An important part of the structure of collagen is the role of water, which is an integral part of the structure of collagen and hence their chemically modified derivatives (Bienkiewicz, 1990). Privalov, (1982) believed that the hydrogen bonding by water at hydroxyproline is important in stabilizing collagen but thought that the Ramachandran model (Ramachandran and Ramakrishnan, 1976) could not solely explain the high denaturation energy- rather the stabilization probably included wider layers of water. Privalov stated that having in mind the tendency of water molecules to cooperate with their neighbours; it does not seem improbable that the hydroxypropyl can serve as an initiator to an extensive network of hydrogen bonds. This envelops the collagen molecule and might be responsible for the exceptional thermodynamic properties of collagen.

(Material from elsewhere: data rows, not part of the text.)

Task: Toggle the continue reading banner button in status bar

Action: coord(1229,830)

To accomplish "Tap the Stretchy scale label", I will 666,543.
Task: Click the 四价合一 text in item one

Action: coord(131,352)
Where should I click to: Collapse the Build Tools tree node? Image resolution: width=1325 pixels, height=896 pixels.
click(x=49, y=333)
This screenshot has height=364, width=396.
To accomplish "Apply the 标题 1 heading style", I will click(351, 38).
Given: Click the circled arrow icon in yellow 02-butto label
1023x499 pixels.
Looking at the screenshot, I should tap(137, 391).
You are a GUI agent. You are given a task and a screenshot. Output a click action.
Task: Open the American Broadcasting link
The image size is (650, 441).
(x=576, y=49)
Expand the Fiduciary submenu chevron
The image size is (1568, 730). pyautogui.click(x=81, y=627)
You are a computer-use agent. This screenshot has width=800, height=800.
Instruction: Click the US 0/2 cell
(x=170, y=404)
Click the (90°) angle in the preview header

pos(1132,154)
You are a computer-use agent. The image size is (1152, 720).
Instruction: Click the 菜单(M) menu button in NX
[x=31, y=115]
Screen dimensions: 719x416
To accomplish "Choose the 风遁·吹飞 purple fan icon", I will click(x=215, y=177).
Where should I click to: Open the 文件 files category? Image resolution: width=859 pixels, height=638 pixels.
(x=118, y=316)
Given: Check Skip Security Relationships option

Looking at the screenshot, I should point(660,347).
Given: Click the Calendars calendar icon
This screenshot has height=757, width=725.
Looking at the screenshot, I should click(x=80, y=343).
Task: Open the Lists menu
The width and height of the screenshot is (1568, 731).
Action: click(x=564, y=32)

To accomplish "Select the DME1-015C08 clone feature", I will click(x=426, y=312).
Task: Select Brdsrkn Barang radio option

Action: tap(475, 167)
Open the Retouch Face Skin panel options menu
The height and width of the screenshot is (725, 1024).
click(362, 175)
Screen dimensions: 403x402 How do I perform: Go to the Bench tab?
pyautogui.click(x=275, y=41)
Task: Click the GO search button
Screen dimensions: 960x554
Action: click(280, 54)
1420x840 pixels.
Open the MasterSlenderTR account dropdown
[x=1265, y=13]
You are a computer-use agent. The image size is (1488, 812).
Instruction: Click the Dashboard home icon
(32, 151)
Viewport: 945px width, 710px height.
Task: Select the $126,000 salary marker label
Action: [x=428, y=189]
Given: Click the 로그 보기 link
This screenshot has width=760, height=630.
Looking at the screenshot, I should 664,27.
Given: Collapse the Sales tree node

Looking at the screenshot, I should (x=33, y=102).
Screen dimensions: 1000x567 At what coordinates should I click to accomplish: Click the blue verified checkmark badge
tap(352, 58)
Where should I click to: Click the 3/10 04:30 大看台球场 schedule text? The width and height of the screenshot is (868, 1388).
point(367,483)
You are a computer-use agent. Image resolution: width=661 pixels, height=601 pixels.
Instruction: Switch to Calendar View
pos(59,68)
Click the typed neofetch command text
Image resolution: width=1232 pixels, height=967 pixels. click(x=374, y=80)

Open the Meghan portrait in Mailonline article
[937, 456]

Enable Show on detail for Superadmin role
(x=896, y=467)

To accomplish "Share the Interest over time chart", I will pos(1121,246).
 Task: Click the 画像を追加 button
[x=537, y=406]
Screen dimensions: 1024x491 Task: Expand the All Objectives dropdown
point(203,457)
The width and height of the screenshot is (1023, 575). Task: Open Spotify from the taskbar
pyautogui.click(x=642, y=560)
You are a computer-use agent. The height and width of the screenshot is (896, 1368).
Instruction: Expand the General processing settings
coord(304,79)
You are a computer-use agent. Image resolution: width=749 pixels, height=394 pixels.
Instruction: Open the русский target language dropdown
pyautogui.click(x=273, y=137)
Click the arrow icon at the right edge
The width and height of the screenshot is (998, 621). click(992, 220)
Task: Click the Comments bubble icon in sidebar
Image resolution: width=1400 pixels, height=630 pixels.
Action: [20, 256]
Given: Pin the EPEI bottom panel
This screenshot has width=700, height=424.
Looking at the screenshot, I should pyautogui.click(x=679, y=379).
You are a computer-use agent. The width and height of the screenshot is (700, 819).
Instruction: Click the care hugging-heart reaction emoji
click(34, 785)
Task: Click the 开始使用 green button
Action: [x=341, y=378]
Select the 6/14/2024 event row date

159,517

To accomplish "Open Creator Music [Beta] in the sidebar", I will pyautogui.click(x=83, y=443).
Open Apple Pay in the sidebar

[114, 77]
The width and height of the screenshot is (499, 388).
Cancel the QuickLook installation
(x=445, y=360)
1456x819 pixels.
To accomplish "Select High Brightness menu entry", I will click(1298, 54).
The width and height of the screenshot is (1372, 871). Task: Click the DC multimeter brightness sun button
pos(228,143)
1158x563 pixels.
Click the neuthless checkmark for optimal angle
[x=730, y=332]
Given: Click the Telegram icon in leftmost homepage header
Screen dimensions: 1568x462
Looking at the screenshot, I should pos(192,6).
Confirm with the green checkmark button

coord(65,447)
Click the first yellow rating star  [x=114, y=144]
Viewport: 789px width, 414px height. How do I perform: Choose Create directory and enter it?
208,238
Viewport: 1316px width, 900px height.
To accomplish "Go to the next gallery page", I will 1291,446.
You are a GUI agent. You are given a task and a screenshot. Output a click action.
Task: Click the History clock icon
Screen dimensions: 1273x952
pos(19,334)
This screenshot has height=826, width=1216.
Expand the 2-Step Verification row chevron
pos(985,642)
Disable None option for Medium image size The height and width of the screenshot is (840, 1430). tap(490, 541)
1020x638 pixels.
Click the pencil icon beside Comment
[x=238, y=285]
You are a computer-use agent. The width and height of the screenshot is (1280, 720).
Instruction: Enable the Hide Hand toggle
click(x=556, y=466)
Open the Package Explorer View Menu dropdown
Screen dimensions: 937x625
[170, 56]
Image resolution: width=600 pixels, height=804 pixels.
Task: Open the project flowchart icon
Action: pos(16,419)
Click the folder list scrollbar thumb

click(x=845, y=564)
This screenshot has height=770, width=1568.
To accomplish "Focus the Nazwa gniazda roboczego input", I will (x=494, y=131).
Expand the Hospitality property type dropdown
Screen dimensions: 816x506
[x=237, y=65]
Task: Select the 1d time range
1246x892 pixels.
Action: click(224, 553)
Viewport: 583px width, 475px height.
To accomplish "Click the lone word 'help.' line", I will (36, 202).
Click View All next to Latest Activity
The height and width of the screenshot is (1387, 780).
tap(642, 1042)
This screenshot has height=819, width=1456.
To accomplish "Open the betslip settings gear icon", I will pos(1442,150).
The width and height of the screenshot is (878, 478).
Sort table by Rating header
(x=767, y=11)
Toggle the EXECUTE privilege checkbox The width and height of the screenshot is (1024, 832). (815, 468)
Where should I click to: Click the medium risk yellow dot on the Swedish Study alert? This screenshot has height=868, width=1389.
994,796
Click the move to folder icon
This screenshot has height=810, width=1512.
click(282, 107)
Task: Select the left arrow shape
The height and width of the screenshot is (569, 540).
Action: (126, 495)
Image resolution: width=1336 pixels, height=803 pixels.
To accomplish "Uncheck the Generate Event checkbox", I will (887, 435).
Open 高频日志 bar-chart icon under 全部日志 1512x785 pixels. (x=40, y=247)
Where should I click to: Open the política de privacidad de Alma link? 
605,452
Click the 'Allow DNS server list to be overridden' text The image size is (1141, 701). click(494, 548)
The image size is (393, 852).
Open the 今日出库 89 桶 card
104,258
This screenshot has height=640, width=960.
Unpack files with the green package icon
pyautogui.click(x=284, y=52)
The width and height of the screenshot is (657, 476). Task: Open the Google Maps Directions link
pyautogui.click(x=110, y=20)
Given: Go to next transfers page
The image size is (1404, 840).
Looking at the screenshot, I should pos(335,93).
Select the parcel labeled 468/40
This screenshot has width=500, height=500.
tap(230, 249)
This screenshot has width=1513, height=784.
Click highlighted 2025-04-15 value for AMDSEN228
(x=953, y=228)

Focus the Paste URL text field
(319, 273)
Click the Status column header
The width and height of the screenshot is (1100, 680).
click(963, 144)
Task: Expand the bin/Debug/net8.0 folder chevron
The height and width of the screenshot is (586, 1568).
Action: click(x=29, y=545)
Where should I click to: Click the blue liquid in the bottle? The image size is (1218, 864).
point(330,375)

Leather is used for various purposes including clothing, bookbinding, leather wallpaper, and as a furniture covering. It is produced in a wide variety of types and styles and is decorated by a wide range of techniques. Several tanning processes transform hides and skins into leather:

a)      Vegetable tannage:

Vegetable-tanned leather is tanned using tannins and other ingredients found in different vegetable matter, such as tree bark prepared in bark mills, wood, leaves, fruits and roots and other similar sources. It is supple and brown in color, with the exact shade depending on the mix of chemicals and the color of the skin. It is the only form of leather suitable for use in leather carving or stamping. Vegetable-tanned leather is not stable in water; it tends to discolor, so if left to soak and then dry it will shrink and become less supple, and harder. In hot water, it will shrink drastically and partly gelatinize, becoming rigid and eventually brittle. Boiled leather is an example of this, where the leather has been hardened by being immersed in hot water, or in boiled wax or similar substances. Historically, it was occasionally used as armor after hardening, and it has also been used for book binding.

b)      Chrome tanning:

Chrome-tanned leather, invented in 1858, is tanned using chromium sulfate and other salts of chromium. It is more supple and pliable than vegetable-tanned leather and does not discolor or lose shape as drastically in water as vegetable-tanned. It is also known as wet-blue for its color derived from the chromium. More esoteric colors are possible using chrome tanning.

c)      Aldehyde tannage:

Aldehyde-tanned leather is tanned using glutaraldehyde or oxazolidine compounds. This is the leather that most tanners refer to as wet-white leather due to its pale cream or white color. It is the main type of "chrome-free" leather, often seen in automobiles and shoes for infants. Formaldehyde tanning (being phased out due to its danger to workers and the sensitivity of many people to formaldehyde) is another method of aldehyde tanning. Brain-tanned leathers fall into this category and are exceptionally water absorbent.

d)     Oil tannage:

Brain tanned leathers are made by a labor-intensive process which uses emulsified oils, often those of animal brains. They are known for their exceptional softness and their

ability to be washed. Chamois leather also falls into the category of aldehyde tanning and, like brain tanning, produces highly water-absorbent leather. Chamois leather is made by using oils (traditionally cod oil) that oxidize easily to produce the aldehydes that tan the leather to make the fabric the color it is. Rose tanned leather is a variation of vegetable oil tanning and brain tanning, where pure rose otto replaces the vegetable oil and emulsified oils. It has been called the most valuable leather on earth, but this is mostly due to the high cost of rose otto and its labor-intensive tanning process.

e)      Syntans:

Synthetic-tanned leather is tanned using aromatic polymers such as the Novolac or Neradol types (syntans, contraction for synthetic tannins). This leather is white in color and was invented when vegetable tannins were in short supply during the Second World War. Melamine and other amino-functional resins fall into this category as well, and they provide the filling that modern leathers often require. Urea-formaldehyde resins were also used in this tanning method until dissatisfaction about the formation of free formaldehyde was realized.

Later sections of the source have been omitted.